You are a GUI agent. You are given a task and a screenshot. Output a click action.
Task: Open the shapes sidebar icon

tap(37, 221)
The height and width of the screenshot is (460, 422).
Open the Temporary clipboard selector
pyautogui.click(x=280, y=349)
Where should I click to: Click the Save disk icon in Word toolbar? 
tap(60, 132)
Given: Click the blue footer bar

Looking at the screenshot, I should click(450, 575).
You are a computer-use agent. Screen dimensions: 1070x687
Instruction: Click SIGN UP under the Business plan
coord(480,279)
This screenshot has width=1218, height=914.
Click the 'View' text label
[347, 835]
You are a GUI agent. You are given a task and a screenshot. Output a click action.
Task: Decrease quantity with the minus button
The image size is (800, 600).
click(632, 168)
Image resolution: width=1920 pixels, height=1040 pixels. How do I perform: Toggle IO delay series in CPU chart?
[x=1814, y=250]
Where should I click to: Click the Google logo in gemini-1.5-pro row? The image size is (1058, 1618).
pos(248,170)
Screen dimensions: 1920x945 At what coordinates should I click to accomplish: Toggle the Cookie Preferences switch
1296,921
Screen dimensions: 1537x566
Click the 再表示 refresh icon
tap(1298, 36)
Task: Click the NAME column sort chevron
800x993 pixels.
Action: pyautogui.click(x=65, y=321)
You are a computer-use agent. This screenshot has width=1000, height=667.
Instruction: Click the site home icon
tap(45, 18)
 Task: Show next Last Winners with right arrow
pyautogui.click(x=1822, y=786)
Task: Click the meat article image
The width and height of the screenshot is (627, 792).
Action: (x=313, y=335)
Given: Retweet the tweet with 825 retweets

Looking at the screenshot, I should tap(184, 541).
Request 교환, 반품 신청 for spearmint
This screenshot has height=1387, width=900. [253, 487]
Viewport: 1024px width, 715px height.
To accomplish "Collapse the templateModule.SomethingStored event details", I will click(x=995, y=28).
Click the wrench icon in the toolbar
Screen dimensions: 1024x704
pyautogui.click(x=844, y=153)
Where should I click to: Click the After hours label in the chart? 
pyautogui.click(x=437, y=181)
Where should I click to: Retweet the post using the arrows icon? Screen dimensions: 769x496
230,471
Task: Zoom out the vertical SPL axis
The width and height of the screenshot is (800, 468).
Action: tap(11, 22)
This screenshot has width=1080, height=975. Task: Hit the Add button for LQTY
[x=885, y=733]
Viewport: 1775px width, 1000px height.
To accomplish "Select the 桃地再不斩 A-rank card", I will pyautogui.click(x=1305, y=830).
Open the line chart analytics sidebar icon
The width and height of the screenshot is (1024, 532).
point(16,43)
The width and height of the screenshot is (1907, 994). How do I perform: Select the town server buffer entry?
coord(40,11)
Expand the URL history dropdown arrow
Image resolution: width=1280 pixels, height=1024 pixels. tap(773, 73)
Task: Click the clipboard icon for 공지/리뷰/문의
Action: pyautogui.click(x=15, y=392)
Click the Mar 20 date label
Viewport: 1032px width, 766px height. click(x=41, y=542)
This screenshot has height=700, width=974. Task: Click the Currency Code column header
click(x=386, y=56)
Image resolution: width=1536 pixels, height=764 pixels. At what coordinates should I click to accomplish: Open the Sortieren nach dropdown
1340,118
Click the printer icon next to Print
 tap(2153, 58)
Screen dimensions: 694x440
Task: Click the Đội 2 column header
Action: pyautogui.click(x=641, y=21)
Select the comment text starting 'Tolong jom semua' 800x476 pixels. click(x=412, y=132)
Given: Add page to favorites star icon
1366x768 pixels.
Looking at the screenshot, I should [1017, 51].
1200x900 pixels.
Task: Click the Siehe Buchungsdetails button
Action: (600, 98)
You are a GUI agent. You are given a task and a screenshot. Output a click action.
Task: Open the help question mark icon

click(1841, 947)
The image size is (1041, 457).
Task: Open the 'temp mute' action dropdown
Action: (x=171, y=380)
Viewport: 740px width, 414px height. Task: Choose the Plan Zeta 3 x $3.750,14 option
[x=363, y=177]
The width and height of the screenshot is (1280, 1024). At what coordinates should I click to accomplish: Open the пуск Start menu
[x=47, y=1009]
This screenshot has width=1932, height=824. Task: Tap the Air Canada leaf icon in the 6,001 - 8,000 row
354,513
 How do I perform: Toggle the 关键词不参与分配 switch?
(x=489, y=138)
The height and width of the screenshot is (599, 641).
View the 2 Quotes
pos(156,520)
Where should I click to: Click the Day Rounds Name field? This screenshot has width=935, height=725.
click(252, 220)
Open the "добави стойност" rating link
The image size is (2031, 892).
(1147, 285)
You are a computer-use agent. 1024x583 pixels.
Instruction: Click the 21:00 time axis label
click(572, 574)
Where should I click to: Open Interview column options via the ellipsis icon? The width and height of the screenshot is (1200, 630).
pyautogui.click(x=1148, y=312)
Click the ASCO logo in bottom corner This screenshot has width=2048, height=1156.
--
WORK TASK — From the data, pick out every line that includes "computer".

WRITTEN RESPONSE —
You are a computer-use agent. Screen dimensions: 1070x687
You are a computer-use agent. This screenshot has width=1000, height=667.
You are a computer-use agent. 1024x583 pixels.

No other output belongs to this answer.